Ici, la Ville est portée par un langage cru et violent, telle une pierre qui roule dans la bouche des personnages. Une ville chaotique et inhabitable comme la lune.

Fassbinder rend la beauté de cette décadence avec ses personnages mouvants et paradoxaux, absurdes et destructeurs, qui se dérobent sans cesse à l'entendement.

Nous découvrons des personnages qui se cachent dans la ville, assistons à l'errance des figures mythiques de la cité, un vagabondage de créatures misérables et insignifiantes. Ces figures refoulées de la honte portent leur croix mais soudain, au moment où l'on ne s'y attend plus, elles font jaillir du silence un cri incroyable. Une façon très violente, immédiate et sans écho, de signifier à l'un que l'autre existe.

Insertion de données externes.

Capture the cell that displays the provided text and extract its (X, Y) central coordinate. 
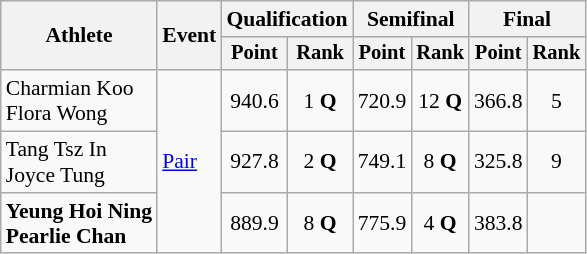
Tang Tsz InJoyce Tung (79, 162)
2 Q (320, 162)
Qualification (286, 19)
1 Q (320, 100)
749.1 (382, 162)
383.8 (498, 224)
12 Q (440, 100)
366.8 (498, 100)
Semifinal (411, 19)
720.9 (382, 100)
Athlete (79, 36)
5 (557, 100)
325.8 (498, 162)
9 (557, 162)
940.6 (254, 100)
Final (527, 19)
Pair (189, 162)
Event (189, 36)
Charmian KooFlora Wong (79, 100)
927.8 (254, 162)
Yeung Hoi NingPearlie Chan (79, 224)
775.9 (382, 224)
4 Q (440, 224)
889.9 (254, 224)
From the cell containing the given text, extract its center point as (x, y) coordinate. 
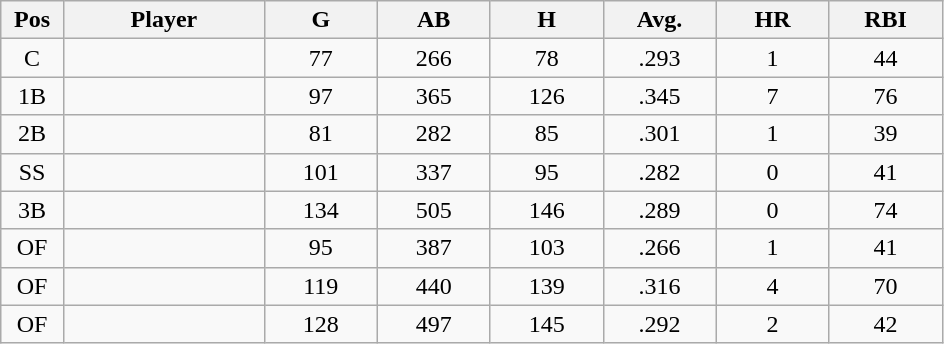
81 (320, 134)
2 (772, 324)
.293 (660, 58)
497 (434, 324)
101 (320, 172)
266 (434, 58)
119 (320, 286)
3B (32, 210)
4 (772, 286)
HR (772, 20)
103 (546, 248)
42 (886, 324)
70 (886, 286)
146 (546, 210)
44 (886, 58)
.292 (660, 324)
365 (434, 96)
85 (546, 134)
74 (886, 210)
139 (546, 286)
.316 (660, 286)
440 (434, 286)
7 (772, 96)
AB (434, 20)
97 (320, 96)
76 (886, 96)
.282 (660, 172)
RBI (886, 20)
505 (434, 210)
128 (320, 324)
.301 (660, 134)
134 (320, 210)
.289 (660, 210)
SS (32, 172)
282 (434, 134)
Pos (32, 20)
.345 (660, 96)
337 (434, 172)
77 (320, 58)
G (320, 20)
78 (546, 58)
2B (32, 134)
Player (164, 20)
126 (546, 96)
H (546, 20)
145 (546, 324)
387 (434, 248)
1B (32, 96)
.266 (660, 248)
Avg. (660, 20)
39 (886, 134)
C (32, 58)
Capture the cell that displays the provided text and extract its (X, Y) central coordinate. 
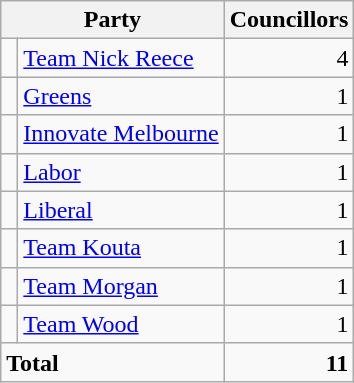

À travers une lumière tout à fait mordante de réalité, Fassbinder nous invite à traverser nos propres zones d'ombre dans cette épopée dérisoire. Il nous dévoile ces personnages sans grande joie ni apprêt, tout en nous proposant de les regarder avec tendresse, ces êtres que l'on dénude jusqu'à la dernière médiocrité, pour les aimer enfin.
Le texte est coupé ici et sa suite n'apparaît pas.